#### [Records provided]
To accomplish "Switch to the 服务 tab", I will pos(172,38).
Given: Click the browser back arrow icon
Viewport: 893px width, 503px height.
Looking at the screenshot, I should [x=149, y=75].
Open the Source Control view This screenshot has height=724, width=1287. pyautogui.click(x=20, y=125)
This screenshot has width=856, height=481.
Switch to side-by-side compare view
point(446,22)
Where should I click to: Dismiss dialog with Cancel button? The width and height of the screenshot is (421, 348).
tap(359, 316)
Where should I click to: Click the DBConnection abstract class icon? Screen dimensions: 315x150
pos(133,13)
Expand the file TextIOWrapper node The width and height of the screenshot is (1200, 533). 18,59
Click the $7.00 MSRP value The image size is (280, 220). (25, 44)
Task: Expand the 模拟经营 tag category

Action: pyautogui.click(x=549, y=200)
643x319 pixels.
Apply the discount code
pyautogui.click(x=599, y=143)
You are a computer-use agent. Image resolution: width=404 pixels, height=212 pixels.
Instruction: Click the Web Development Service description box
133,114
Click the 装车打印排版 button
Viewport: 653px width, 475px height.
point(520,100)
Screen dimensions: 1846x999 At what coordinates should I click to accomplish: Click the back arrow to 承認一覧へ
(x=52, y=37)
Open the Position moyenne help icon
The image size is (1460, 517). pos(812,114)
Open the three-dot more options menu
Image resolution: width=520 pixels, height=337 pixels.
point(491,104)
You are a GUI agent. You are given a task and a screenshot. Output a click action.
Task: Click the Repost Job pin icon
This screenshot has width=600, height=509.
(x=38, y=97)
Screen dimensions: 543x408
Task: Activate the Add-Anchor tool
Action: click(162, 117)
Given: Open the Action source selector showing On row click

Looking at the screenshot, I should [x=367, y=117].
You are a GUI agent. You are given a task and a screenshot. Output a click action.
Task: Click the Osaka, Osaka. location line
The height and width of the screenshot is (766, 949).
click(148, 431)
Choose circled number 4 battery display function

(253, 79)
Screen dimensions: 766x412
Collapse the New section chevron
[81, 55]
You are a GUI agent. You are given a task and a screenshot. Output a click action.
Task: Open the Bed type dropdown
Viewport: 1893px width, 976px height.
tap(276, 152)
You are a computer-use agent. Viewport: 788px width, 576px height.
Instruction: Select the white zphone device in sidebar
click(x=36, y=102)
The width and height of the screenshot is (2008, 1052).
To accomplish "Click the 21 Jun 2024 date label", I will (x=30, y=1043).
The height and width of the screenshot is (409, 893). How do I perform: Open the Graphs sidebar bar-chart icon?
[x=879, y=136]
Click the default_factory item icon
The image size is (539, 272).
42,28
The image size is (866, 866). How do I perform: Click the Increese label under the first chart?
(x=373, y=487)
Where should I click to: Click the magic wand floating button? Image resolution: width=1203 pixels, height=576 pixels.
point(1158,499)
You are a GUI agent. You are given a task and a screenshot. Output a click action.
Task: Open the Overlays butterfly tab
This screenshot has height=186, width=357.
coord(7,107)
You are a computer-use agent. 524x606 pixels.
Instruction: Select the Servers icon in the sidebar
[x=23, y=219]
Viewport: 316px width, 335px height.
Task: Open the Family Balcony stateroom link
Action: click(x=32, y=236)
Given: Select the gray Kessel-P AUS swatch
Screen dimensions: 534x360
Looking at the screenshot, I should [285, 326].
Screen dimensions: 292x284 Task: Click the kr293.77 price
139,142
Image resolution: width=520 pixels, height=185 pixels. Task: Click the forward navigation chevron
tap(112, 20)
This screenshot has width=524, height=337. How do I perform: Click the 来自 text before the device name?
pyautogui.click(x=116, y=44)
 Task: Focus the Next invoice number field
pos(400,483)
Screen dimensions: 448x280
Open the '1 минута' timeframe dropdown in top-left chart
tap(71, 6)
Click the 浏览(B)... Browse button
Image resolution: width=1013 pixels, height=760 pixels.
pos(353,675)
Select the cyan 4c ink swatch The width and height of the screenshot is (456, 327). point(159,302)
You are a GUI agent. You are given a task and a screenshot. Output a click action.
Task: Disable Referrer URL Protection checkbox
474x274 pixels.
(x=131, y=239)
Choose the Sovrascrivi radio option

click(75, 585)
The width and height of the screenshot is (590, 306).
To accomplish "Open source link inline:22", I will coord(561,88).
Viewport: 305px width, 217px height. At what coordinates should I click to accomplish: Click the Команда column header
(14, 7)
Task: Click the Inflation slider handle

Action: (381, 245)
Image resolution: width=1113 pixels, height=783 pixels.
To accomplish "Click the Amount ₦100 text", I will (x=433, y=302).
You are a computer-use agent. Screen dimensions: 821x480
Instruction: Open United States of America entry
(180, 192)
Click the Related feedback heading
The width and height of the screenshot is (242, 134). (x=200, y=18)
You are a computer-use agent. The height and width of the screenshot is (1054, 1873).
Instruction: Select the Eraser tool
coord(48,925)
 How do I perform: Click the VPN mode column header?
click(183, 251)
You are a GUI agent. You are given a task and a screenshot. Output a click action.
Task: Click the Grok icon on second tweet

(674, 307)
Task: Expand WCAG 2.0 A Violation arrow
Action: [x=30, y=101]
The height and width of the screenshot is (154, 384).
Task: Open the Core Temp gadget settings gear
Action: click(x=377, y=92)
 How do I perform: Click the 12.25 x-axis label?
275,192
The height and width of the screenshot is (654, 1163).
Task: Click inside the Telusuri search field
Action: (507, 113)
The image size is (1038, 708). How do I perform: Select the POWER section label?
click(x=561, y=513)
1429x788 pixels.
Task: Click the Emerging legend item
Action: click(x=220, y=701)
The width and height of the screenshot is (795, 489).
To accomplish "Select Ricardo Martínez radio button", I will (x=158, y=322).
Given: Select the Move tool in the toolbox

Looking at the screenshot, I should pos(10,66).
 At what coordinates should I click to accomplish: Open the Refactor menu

#### [Task description]
Please pick out every line of the listing above that contains the word "coordinates".

#### [Reply]
Screen dimensions: 1846x999 At what coordinates should I click to accomplish: Click the back arrow to 承認一覧へ
Viewport: 305px width, 217px height. At what coordinates should I click to accomplish: Click the Команда column header
 At what coordinates should I click to accomplish: Open the Refactor menu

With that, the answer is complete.